6 Cal. App. 2d 200 | Cal. Ct. App. | 1935

CRAIL, J.

This is an appeal from a judgment in favor of the plaintiff in an action to recover the purchase price of a quantity of gasoline, including the amount of the tax imposed by the Motor Vehicle Fuel License Tax Act (Stats. 1923, p. 571, and amendatory acts), which item was separately stated. It is conceded that the gasoline involved was “to be used in essential governmental functions”. The judgment was for the full amount of the claim including the tax. The sole question presented is this: Is a municipality entitled to purchase motor vehicle fuel from a distributor without payment either by the distributor or the city of the three cents per gallon tax? The contention of the city is that the tax, in effect, is a sales tax and as such is laid upon the fuel and is paid by the purchaser and that a municipality as purchaser cannot be compelled to pay such a tax on fuel which is used for essential governmental purposes. A necessary element of the city's contention is that the tax is paid not by the distributor but by the consumer. Other points made by the city in its briefs are corollaries of this first point and must stand or fall according to the decision with reference thereto. The question is one of general interest throughout the state and the attorney-general of the state of California has filed a brief as amicus curiae.

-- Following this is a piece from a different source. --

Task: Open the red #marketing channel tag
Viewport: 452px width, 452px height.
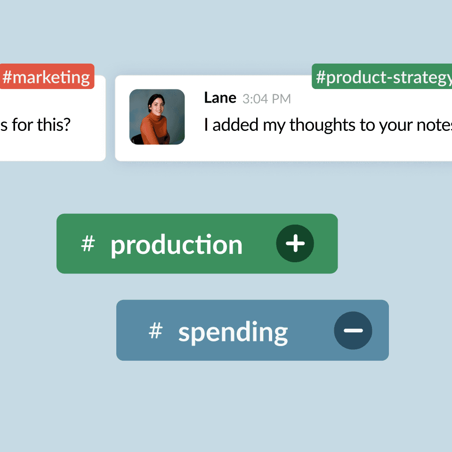Action: point(47,76)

The question seems to be already definitely settled in California. The Supreme Court in the case of People v. Ventura Refining Co., 204 Cal. 286 [268 Pac. 347, 350, 283 Pac. 60], in construing this law, said, “The clear intent of the law was to levy an excise or occupation tax upon distributors of motor vehicle fuel, giving such distributors, however, ample opportunity to fully indemnify themselves by adding the amount of the tax to the selling price of the fuel and thus in effect collect the tax from the consumer.” In the case of People v. Herbert’s of Los Angeles, Inc., 3 Cal. App. (2d) 482 [39 Pac. (2d) 829], a similar question was presented under the provisions of the Retail Sales Tax *202Act of 1933. (Stats. 1933, p. 2599.) The appellant therein contended that while the title of the act indicated an intention to impose a tax on the retailer and relate it entirely to his privilege of selling tangible personal property at retail, yet the bill itself imposed the burden of payment on the consumer. This was the sole question involved in the case and the court (Mr. Presiding Justice Nathaniel P. Conrey writing the opinion) said, “We think this claim is not well founded. . . . The tax is upon the privilege of transacting the business. But we find in the statute nothing which imposes the tax upon the consumer, or which conflicts with the clearly expressed imposition of tax upon the retail dealer and upon him only. That in ultimate effect the fund out of which payment is made may be or in fact has been obtained by the dealer from his customers, does not make the tax a levy upon the consumer.”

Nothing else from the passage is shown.